A run of records
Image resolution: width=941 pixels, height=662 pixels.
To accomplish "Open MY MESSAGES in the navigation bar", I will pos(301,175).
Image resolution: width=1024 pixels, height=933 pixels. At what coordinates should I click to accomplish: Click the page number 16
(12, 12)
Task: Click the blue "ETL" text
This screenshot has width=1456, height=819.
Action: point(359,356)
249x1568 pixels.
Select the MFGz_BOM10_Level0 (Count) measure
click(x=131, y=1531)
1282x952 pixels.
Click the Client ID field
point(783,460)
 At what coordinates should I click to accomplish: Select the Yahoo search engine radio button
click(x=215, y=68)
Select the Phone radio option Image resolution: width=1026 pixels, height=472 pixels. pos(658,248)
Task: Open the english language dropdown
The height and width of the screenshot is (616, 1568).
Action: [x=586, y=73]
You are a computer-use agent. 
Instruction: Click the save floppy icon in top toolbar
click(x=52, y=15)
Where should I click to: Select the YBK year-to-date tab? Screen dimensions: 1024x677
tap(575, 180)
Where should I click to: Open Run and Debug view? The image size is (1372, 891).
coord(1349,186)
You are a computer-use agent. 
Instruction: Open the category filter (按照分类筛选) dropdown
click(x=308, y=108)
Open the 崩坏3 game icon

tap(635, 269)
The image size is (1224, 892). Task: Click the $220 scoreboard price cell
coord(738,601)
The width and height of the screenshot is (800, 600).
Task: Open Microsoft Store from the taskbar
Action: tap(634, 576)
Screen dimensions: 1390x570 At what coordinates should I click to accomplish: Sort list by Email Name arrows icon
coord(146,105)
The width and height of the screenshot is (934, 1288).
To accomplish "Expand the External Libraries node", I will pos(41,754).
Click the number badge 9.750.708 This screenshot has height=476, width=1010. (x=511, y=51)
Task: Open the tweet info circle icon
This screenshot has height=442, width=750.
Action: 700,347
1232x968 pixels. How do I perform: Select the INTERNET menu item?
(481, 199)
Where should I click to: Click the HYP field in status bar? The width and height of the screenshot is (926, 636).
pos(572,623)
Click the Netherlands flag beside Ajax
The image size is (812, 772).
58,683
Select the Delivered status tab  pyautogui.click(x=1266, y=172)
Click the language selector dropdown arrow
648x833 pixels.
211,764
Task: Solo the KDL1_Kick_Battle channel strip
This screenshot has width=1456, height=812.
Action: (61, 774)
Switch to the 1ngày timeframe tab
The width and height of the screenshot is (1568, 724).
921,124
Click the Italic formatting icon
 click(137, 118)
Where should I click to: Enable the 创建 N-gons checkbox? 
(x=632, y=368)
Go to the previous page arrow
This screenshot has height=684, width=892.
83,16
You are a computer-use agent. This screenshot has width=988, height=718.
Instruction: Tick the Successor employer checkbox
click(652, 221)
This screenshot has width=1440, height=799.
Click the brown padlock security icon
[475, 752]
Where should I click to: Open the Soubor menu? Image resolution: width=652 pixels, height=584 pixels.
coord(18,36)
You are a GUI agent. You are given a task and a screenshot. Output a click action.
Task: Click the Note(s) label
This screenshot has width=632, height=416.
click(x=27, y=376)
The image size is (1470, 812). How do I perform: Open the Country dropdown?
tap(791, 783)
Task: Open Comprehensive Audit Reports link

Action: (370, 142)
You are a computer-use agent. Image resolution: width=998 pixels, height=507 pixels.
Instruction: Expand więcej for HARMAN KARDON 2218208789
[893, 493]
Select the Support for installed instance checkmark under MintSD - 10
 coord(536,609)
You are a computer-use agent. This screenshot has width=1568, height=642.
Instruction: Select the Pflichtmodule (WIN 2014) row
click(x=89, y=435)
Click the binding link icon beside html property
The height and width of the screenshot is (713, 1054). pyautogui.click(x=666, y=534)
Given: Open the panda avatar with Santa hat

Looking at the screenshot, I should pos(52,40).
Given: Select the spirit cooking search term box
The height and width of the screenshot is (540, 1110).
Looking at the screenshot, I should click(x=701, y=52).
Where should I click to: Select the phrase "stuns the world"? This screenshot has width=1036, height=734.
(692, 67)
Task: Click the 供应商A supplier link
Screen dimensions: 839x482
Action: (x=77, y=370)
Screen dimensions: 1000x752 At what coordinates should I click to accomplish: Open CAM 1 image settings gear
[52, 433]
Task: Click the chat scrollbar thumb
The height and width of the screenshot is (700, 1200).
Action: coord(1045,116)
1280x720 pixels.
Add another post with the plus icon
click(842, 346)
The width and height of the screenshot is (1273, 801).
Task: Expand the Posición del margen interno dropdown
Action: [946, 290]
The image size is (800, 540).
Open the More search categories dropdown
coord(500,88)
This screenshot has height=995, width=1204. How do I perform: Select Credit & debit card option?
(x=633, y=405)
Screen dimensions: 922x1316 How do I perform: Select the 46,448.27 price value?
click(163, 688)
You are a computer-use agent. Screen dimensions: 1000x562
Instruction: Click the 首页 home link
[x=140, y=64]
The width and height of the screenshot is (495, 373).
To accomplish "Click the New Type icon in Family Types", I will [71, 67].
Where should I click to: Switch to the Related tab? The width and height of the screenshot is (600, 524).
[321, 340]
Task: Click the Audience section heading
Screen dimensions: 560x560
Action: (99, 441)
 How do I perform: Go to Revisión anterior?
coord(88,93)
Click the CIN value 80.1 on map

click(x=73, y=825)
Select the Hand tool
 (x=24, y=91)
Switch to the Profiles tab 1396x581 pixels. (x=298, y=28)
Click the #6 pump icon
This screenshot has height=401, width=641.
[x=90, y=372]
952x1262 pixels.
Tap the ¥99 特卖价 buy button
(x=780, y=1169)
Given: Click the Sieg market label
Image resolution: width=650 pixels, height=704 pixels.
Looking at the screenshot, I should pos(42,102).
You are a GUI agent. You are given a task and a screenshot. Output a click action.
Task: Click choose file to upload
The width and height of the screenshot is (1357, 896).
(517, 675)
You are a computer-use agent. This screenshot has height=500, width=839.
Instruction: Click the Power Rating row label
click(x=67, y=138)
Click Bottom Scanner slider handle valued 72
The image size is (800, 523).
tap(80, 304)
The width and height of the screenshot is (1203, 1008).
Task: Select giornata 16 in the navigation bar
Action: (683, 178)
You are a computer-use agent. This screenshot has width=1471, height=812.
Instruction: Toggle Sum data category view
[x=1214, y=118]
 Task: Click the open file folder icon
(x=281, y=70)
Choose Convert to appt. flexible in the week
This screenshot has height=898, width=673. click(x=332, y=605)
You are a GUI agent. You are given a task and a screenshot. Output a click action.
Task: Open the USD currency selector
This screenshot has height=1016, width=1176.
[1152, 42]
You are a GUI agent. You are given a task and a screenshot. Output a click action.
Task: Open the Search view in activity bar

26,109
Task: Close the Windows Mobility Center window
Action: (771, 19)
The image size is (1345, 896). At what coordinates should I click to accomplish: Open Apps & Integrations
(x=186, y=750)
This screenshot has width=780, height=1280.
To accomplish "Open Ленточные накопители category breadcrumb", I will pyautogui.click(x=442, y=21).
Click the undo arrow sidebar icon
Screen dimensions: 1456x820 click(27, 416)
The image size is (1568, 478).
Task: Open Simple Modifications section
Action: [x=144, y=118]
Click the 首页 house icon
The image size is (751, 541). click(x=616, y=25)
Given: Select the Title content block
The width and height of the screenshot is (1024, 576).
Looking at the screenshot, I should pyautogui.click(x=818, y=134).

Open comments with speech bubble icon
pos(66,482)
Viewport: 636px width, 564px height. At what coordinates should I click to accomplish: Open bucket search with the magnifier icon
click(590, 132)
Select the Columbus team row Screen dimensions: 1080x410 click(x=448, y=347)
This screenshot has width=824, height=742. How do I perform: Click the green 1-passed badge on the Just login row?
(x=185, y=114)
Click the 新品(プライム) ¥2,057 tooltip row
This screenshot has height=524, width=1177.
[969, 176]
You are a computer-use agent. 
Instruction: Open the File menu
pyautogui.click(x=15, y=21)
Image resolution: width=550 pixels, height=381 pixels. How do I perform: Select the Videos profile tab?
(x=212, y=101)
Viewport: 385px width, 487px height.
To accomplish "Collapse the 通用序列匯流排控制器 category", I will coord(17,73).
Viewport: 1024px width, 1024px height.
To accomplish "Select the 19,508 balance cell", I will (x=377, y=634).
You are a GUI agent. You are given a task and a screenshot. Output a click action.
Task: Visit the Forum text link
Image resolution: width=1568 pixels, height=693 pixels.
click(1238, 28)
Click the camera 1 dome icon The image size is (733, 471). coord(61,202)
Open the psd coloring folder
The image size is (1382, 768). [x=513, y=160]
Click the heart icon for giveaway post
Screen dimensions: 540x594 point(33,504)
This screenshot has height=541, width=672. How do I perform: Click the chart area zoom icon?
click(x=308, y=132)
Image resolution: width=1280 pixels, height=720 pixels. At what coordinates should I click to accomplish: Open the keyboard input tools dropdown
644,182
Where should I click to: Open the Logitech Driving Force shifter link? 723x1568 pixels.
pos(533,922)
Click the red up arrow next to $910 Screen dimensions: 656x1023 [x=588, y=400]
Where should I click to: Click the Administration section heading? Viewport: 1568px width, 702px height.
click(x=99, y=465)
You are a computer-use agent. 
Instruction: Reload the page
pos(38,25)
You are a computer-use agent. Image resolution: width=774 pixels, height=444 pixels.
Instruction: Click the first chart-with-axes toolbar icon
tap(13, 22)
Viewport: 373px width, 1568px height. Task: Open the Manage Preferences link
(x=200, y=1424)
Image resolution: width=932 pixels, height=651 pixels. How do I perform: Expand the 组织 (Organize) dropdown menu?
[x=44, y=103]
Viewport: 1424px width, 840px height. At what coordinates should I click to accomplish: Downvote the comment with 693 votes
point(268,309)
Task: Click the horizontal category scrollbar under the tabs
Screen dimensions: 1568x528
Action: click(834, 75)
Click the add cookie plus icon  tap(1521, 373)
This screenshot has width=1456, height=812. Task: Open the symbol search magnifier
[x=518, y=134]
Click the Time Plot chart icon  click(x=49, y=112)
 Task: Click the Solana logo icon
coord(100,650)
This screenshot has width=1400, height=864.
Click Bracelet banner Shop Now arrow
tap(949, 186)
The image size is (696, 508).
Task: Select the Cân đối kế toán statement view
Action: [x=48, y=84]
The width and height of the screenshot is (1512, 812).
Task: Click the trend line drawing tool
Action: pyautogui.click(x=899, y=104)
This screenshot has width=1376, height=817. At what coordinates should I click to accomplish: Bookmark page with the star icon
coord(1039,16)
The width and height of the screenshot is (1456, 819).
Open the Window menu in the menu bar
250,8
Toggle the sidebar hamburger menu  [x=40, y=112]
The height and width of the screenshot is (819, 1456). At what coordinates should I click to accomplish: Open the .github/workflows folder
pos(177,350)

§ INSTRUCTION
Repeat the items word for word, from the line with "Where should I click to: Enable" to the line with "The height and width of the screenshot is (713, 1054).".

§ ANSWER TO THE EXERCISE
Where should I click to: Enable the 创建 N-gons checkbox? 
(x=632, y=368)
Go to the previous page arrow
This screenshot has height=684, width=892.
83,16
You are a computer-use agent. This screenshot has width=988, height=718.
Instruction: Tick the Successor employer checkbox
click(652, 221)
This screenshot has width=1440, height=799.
Click the brown padlock security icon
[475, 752]
Where should I click to: Open the Soubor menu? Image resolution: width=652 pixels, height=584 pixels.
coord(18,36)
You are a GUI agent. You are given a task and a screenshot. Output a click action.
Task: Click the Note(s) label
This screenshot has width=632, height=416.
click(x=27, y=376)
The image size is (1470, 812). How do I perform: Open the Country dropdown?
tap(791, 783)
Task: Open Comprehensive Audit Reports link

Action: (370, 142)
You are a computer-use agent. Image resolution: width=998 pixels, height=507 pixels.
Instruction: Expand więcej for HARMAN KARDON 2218208789
[893, 493]
Select the Support for installed instance checkmark under MintSD - 10
 coord(536,609)
You are a computer-use agent. This screenshot has width=1568, height=642.
Instruction: Select the Pflichtmodule (WIN 2014) row
click(x=89, y=435)
Click the binding link icon beside html property
The height and width of the screenshot is (713, 1054). pyautogui.click(x=666, y=534)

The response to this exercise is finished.